Distopia Bagi Kia

Bagian 23 Hotel Alexa

Published

on

Di atas langit pulau Jawa, Kia memandang ke luar jendela pesawat yang membawanya ke Batavia, menatap awan senja yang terbentang di bawahnya. Dulu dari jendela kamar di dunia aslinya, ia sering menatap awan. Ia merasa bahwa awan dan dirinya memiliki kesamaan, yakni tidak bisa bergerak atas keinginannya sendiri. Jika awan hanya bisa bergerak sesuai kehendak angin, maka ia hanya bergerak sesuai kehendak orangtuanya. Akan tetapi, ternyata kebebasan yang ia idam-idamkan tidak seenak yang dibayangkan. Buktinya, ia mengalami berbagai hal menakutkan yang belum pernah ia alami sebelumnya. Termasuk penculikan yang terjadi pada dirinya sekarang.

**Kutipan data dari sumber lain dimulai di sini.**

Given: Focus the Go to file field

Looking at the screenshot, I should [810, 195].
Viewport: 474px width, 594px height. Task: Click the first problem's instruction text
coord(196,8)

Ia melirik kepada wanita yang duduk di sebelahnya. Wanita itu sedang tidur terlelap, sedangkan pria yang dipanggil Toni sedang membaca sebuah buku. Kia yang duduk di dekat jendela tidak berani untuk sekadar bangkit dari kursinya untuk kencing di kamar mandi. Ia benar-benar tidak tahu apa yang harus ia lakukan sekarang selain mematuhi semua perintah yang diberikan kepadanya. Seandainya ada pisau di dekatnya, mungkin ia sudah mengiris nadinya sendiri.

***

Sesampainya di bandara Batavia, mereka bertiga langsung masuk ke dalam mobil yang telah menjemput mereka. Bandara di dunia ini sangat mirip dengan bandara yang ada di dunianya Kia, sehingga ia seketika berharap bisa bertemu dengan papa mamanya. Harapan kosong itu segera ia lenyapkan dari benaknya. Ia tahu, ia telah mengambil keputusan untuk pergi meninggalkan keluarganya dan masuk ke dunia lain, sehingga apapun yang terjadi pada dirinya adalah tanggung jawab dirinya sendiri. Terbit seberkas rindu kepada orangtua yang sering dibencinya itu.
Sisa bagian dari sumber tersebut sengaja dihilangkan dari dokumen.